RO approval: The agreement for IHM approval is signed and related documents are reviewed. After adding the comments if any, the approval letter is submitted to the ship owner.
IHM initial survey: The last step is covered by onboard verification of the IHM, catering to a specific checklist. The verification may take a few hours, after which if everything complies with the IHM compliance is issued in the name of the shipowner, for a maximum time of 5 years with the main class renewal date.
IHM provides the full details of onboard hazardous materials that can be recovered from shipbreaking. Besides saving time and effort in identifying all the material, a directory such as IHM is elemental in saving time and helps prepare to tackle the recoverable hazardous materials.
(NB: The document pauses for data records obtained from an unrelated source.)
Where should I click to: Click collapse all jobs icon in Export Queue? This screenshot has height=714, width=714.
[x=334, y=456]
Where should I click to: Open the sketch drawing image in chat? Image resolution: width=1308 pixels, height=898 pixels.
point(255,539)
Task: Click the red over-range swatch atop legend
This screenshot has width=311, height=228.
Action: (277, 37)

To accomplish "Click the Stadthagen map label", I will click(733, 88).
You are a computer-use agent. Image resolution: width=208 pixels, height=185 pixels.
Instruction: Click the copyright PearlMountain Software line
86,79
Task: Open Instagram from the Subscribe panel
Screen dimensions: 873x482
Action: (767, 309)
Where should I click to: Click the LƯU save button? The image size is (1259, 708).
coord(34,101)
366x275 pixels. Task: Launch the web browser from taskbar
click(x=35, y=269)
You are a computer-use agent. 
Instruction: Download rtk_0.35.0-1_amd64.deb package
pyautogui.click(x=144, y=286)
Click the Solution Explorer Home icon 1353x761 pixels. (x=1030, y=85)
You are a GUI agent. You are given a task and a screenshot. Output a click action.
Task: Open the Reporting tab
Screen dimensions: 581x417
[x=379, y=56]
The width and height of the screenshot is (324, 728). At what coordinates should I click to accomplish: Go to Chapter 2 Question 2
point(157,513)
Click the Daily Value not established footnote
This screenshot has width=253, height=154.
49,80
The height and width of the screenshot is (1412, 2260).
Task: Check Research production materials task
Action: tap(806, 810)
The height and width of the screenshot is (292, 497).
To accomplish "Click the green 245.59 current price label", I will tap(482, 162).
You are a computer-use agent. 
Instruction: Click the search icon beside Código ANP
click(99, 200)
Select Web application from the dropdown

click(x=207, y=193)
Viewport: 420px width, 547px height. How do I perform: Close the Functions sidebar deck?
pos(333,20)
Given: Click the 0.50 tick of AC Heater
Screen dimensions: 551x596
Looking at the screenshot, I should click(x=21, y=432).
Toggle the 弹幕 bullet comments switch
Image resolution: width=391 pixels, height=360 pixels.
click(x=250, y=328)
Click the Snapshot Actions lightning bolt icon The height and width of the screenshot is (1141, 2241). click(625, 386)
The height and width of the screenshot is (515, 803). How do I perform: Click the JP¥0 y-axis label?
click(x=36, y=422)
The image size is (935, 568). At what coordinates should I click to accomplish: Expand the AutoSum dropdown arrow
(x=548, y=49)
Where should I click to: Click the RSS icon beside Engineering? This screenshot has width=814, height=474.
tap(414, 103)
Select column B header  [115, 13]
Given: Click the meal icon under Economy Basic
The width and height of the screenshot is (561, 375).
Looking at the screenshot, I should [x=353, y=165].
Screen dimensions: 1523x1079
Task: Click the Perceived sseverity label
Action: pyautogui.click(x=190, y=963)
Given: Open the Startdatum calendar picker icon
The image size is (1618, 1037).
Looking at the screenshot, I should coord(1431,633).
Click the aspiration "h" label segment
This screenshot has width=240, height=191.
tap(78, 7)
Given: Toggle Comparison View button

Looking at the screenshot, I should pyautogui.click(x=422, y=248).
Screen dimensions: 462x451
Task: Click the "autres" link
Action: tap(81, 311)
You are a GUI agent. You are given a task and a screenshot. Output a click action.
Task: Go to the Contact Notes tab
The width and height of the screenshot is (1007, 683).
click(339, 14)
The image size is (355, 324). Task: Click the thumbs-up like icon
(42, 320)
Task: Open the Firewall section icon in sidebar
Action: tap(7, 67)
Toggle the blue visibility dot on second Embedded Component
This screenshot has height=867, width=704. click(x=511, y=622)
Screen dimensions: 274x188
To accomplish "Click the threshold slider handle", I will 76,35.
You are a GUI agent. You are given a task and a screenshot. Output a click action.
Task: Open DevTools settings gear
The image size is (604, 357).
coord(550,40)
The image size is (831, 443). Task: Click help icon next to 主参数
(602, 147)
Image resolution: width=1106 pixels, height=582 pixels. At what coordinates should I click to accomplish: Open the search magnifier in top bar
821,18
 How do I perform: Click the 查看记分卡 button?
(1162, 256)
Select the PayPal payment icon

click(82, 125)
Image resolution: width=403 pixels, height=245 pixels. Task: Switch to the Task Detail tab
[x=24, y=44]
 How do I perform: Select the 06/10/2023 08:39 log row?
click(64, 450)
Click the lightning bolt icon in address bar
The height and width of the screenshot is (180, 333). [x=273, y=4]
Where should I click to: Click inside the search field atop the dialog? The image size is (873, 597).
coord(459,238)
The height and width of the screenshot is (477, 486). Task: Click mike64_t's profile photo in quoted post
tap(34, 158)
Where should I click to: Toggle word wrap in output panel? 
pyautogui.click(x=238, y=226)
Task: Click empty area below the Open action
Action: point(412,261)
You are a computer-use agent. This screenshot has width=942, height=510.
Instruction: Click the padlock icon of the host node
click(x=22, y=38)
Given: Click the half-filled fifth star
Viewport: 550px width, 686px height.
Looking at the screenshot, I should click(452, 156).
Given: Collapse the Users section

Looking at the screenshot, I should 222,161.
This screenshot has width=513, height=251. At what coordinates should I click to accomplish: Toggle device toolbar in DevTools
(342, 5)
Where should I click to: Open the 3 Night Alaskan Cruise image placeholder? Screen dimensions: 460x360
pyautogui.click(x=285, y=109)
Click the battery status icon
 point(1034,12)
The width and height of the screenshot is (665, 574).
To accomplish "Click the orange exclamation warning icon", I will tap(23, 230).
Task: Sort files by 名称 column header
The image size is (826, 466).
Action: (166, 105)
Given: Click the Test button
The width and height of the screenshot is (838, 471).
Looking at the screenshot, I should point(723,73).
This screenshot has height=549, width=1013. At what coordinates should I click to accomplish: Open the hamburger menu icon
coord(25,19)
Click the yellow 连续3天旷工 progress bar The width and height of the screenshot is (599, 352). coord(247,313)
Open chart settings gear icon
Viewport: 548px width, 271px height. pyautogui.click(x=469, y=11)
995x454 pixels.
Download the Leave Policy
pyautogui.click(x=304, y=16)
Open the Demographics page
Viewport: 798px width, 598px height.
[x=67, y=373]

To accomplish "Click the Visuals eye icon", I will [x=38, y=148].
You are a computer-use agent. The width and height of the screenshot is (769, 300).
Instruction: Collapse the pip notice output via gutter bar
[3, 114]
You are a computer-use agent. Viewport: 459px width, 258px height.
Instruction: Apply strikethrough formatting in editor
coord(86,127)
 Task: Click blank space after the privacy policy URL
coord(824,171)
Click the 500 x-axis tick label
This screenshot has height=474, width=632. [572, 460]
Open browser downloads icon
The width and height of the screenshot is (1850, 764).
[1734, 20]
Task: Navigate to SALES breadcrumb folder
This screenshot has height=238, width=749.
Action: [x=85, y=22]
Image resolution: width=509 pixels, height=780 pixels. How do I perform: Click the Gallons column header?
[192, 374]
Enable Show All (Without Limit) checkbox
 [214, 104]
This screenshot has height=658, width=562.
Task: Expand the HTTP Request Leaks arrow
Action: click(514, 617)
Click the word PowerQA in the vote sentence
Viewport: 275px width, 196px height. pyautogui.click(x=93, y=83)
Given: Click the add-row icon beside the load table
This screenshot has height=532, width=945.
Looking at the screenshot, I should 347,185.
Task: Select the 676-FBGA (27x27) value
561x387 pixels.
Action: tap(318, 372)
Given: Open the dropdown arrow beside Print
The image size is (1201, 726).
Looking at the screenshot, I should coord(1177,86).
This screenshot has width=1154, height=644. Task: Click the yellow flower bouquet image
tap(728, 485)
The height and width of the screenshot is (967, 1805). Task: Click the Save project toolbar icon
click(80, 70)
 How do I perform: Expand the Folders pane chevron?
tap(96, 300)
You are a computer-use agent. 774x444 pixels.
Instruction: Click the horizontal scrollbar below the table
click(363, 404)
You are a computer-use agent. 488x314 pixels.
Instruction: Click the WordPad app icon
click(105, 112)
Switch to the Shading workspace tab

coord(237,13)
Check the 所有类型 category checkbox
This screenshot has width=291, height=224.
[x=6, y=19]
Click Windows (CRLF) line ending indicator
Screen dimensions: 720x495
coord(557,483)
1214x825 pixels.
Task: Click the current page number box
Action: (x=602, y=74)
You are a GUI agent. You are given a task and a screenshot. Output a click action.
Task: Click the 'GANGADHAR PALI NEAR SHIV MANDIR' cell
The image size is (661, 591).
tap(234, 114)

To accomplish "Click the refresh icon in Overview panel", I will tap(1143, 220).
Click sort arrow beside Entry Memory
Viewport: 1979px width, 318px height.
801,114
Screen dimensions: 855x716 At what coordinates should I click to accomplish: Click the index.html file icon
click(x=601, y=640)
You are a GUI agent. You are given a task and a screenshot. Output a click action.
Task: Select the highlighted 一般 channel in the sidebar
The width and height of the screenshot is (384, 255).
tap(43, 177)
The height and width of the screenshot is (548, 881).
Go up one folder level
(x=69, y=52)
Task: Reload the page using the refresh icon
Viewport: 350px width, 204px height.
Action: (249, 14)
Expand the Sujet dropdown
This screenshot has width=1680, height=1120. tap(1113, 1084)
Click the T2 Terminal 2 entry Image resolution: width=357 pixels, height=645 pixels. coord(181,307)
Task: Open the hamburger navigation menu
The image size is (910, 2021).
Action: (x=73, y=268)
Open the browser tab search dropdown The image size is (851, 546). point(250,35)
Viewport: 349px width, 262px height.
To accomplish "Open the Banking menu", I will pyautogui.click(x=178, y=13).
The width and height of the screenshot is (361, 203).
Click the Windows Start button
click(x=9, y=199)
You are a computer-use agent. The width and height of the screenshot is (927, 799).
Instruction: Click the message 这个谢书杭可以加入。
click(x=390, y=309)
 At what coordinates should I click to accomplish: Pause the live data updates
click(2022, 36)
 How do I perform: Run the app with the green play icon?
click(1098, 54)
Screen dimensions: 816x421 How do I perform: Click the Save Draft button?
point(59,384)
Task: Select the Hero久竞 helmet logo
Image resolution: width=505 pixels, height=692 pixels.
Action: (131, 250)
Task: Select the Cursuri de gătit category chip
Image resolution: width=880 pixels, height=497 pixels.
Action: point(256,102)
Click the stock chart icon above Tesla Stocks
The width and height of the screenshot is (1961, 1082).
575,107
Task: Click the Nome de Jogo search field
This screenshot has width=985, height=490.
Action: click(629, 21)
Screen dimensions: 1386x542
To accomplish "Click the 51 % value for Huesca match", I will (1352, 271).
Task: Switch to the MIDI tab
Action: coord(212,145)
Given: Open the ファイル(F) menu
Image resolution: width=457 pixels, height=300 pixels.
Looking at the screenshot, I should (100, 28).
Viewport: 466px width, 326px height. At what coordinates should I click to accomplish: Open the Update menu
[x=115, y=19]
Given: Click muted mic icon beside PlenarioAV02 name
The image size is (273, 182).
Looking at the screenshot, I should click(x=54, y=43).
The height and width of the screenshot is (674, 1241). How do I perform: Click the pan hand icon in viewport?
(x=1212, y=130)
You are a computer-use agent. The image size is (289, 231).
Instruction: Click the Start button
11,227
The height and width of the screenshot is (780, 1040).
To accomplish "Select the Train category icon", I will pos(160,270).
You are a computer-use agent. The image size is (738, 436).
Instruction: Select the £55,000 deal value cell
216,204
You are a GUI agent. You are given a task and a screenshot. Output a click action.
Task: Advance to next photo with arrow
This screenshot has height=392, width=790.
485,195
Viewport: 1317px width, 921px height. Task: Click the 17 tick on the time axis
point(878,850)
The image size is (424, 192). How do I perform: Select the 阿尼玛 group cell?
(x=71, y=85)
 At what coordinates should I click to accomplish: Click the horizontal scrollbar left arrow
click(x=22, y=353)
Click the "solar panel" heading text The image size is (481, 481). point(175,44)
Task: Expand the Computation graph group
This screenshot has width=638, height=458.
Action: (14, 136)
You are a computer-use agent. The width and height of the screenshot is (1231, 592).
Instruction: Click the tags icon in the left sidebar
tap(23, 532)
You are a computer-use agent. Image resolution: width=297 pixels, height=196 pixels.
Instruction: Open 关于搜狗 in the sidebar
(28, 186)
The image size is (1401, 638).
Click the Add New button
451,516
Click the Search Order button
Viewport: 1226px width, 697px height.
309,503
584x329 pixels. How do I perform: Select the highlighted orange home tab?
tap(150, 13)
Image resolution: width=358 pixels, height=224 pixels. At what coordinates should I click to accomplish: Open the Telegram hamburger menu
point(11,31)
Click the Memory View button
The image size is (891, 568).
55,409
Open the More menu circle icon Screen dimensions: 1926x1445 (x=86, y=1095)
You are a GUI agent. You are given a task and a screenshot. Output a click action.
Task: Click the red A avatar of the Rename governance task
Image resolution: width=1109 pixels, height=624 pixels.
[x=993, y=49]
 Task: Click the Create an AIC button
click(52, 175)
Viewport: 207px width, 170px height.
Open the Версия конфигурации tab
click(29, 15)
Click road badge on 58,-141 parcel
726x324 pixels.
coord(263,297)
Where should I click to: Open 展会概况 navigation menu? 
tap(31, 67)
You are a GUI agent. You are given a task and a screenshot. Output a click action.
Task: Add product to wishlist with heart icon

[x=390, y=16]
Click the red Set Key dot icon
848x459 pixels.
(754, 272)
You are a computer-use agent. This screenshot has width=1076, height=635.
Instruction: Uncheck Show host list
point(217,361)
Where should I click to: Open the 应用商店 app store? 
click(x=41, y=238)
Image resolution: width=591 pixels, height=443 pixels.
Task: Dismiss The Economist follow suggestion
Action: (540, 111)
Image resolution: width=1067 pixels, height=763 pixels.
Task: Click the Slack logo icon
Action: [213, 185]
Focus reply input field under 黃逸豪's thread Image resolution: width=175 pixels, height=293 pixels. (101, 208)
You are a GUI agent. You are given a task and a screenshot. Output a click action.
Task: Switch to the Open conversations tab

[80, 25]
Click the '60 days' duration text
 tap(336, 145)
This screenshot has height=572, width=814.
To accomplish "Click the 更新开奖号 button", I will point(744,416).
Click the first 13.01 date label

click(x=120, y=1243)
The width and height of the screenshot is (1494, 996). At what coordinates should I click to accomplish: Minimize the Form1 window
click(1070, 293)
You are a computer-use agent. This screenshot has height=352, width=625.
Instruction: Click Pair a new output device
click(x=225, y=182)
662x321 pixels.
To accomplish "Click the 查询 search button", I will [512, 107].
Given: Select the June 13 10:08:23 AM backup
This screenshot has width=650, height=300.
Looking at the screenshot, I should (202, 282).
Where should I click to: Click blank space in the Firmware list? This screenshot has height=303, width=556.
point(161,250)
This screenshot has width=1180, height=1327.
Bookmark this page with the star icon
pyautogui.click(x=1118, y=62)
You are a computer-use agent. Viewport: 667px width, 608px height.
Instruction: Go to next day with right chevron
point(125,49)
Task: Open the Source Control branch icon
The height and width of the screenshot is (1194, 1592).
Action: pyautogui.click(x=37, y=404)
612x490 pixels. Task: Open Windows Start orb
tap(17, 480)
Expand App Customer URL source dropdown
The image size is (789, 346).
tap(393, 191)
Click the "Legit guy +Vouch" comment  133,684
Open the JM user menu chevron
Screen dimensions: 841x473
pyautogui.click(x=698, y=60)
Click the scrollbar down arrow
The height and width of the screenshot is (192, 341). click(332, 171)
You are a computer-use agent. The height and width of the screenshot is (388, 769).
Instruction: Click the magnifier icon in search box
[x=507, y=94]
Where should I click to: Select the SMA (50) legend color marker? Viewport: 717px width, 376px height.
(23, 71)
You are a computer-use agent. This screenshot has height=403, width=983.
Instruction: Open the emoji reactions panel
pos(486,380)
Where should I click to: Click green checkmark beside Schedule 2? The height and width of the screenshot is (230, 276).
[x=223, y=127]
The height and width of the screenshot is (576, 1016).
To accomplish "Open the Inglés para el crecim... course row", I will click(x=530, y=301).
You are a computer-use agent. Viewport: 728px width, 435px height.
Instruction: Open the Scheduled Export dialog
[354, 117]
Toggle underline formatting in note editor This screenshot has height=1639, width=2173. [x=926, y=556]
Besides, being an obligation the IHM allows to control of hazardous materials by detailing the types, quantities, and locations of such materials onboard each vessel. The list of reasons that define how IHM is useful in ship recycling is given below:
The IHM is crucial for identifying specific hazardous materials onboard ships that represent a potential risk to people or the environment, such as asbestos and ozone-depleting substances. With the help of IHM, we can keep a record of hazardous materials used in the ship’s construction, allowing us to protect shipbreaking workers and prevent environmental pollution. IHM is not only critical for saving the environment and workers but also helpful in the ship recycling process.